__What to work on__
For every line in the entries that contains "badge", show the whole line.

___ Records for this task ___

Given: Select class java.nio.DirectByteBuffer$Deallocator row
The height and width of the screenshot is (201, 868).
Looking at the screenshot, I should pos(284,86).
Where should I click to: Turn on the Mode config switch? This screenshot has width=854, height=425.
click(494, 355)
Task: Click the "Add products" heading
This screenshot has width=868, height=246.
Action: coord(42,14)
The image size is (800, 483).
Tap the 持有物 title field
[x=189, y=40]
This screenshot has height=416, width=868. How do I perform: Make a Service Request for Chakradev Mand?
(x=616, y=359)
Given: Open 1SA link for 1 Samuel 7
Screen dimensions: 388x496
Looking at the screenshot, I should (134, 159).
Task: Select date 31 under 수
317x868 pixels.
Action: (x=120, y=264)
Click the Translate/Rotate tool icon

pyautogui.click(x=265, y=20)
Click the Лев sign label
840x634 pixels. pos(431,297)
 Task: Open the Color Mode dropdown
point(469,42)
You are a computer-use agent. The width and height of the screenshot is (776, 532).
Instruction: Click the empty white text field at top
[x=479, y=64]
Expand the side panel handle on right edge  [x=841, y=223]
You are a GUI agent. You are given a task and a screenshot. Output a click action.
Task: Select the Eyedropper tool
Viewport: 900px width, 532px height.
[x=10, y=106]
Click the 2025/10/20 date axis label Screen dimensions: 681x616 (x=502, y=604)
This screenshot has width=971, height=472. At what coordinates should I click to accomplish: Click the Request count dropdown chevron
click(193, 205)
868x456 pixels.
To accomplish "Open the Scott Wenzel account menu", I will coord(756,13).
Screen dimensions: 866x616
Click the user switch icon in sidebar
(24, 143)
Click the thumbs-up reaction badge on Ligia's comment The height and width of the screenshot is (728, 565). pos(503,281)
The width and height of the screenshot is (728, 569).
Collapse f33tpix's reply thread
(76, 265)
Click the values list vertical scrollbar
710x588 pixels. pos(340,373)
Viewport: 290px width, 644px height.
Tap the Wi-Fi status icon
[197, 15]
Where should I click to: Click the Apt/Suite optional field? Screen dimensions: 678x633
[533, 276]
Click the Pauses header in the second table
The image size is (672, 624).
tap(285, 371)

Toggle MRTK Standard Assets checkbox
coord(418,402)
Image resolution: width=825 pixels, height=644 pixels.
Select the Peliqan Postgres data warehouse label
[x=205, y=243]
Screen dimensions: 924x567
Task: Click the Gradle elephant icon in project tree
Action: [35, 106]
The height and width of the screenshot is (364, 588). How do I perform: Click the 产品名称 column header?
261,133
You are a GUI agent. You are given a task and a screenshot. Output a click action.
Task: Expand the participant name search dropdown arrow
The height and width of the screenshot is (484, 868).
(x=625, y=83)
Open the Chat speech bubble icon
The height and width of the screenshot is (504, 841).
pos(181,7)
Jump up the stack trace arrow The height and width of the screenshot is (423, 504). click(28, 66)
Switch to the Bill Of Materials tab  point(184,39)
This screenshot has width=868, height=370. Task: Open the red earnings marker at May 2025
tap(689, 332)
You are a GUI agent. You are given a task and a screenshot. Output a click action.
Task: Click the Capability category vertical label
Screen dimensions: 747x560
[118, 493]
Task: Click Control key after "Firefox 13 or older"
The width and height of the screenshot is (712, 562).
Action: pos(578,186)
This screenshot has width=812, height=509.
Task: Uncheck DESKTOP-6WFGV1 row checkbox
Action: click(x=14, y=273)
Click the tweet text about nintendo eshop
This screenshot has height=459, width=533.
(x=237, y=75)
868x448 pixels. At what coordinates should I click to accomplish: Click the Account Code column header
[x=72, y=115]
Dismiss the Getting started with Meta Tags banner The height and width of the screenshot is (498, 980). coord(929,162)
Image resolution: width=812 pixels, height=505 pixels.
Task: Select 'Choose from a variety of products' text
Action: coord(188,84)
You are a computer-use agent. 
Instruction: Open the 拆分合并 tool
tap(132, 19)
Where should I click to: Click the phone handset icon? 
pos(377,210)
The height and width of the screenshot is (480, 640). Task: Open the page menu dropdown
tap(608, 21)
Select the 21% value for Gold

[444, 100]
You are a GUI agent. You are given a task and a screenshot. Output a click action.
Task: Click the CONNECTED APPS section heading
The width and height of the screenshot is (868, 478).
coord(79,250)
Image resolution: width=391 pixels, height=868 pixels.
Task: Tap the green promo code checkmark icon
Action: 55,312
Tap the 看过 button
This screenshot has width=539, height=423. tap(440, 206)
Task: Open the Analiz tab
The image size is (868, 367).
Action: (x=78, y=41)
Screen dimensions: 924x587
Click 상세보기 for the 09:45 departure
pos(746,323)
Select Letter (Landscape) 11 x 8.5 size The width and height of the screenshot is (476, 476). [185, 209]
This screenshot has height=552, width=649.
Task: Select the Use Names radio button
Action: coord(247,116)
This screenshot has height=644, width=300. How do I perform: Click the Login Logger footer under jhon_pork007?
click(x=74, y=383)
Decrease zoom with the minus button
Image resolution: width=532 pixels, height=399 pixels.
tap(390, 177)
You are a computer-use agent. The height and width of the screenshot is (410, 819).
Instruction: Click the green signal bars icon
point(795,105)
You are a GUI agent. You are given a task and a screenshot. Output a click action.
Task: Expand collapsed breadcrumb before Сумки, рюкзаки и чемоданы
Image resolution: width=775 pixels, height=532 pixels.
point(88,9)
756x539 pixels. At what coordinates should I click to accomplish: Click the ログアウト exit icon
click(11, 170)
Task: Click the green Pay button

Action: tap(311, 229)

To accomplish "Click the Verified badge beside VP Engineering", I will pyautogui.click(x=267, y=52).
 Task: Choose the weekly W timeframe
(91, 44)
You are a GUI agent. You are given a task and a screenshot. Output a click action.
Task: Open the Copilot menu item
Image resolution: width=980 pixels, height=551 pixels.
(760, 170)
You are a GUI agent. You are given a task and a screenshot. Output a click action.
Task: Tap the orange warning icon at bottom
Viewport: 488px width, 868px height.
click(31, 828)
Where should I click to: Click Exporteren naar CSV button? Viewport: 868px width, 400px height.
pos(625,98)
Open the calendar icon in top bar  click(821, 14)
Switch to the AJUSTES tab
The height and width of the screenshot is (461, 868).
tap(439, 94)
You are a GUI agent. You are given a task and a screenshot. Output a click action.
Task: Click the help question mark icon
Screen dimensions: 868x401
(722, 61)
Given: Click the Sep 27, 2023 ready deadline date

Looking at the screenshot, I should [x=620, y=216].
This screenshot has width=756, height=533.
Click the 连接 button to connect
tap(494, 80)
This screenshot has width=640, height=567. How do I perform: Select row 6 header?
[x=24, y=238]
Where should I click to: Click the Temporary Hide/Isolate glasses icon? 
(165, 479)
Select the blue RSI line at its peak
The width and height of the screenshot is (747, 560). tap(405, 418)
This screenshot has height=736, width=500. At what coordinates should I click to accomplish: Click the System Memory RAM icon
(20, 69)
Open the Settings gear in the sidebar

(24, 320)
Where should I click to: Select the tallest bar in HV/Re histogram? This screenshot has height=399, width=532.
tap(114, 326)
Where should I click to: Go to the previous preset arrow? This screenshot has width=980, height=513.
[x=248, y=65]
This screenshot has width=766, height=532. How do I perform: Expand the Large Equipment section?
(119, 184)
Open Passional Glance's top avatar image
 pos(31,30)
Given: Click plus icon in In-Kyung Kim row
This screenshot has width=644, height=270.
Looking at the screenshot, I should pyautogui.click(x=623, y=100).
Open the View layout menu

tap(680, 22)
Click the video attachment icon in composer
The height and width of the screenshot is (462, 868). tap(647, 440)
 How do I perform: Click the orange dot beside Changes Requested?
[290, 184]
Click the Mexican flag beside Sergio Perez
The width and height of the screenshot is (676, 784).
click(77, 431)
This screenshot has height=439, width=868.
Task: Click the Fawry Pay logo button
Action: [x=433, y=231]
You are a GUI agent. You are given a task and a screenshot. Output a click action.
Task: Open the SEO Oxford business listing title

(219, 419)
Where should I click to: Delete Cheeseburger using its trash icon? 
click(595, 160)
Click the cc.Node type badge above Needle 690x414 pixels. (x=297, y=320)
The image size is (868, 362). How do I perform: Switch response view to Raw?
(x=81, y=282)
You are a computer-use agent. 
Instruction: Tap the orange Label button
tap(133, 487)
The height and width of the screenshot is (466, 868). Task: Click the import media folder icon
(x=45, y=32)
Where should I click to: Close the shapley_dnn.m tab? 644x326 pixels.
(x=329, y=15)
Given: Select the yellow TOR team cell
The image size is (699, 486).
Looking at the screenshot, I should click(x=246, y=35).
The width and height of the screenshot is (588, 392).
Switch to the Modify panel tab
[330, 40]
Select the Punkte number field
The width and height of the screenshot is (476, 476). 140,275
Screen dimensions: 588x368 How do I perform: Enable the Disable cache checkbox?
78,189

___

__Expected output__
Click the thumbs-up reaction badge on Ligia's comment The height and width of the screenshot is (728, 565). pos(503,281)
To accomplish "Click the Verified badge beside VP Engineering", I will pyautogui.click(x=267, y=52).
Click the cc.Node type badge above Needle 690x414 pixels. (x=297, y=320)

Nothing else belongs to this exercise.